AI/TLDR

ell

Write LLM prompts as versioned Python functions, then track and visualize them

Overview

ell is a Python framework for prompt engineering that treats prompts as programs rather than plain strings. You write a function that returns the text sent to a language model, and ell turns it into what it calls a language model program (LMP). The function's docstring becomes the system message and its return value becomes the user message.

It is aimed at developers who iterate on prompts often and want to treat that work more like code than ad-hoc editing. ell records each version of your prompts to a local store, with auto-generated commit messages, so you can compare changes and catch regressions over time.

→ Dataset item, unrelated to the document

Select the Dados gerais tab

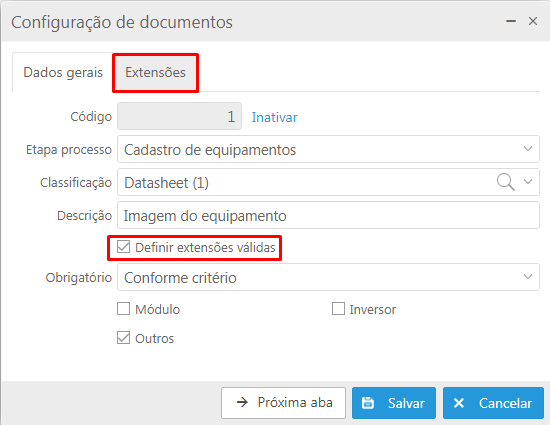[x=63, y=73]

As a prompt-programming tool, ell sits between your application code and the model API. It adds versioning, multimodal inputs, and a local web tool called Ell Studio for monitoring and visualizing how your prompts change.

What it does

  • Define prompts as plain Python functions using the @ell.simple decorator, where the docstring is the system message and the return value is the user message
  • Automatic versioning and serialization of prompts to a local store, with auto-generated commit messages
  • Ell Studio, a local open-source tool for prompt version control, monitoring, and visualization
  • First-class multimodal support: pass PIL images and other media inline in Message objects via ell.system and ell.user
  • Rich type coercion for multimodal inputs and outputs, so working with images is similar to working with text

Getting started

Install the package, write your first language model program, and optionally launch Ell Studio to inspect prompt versions.

Install ell

Install ell and Ell Studio from PyPI with the [all] extra.

bashbash
pip install -U "ell-ai[all]"

Verify the install

Check that ell imports and prints a version.

bashbash
python -c "import ell; print(ell.__version__)"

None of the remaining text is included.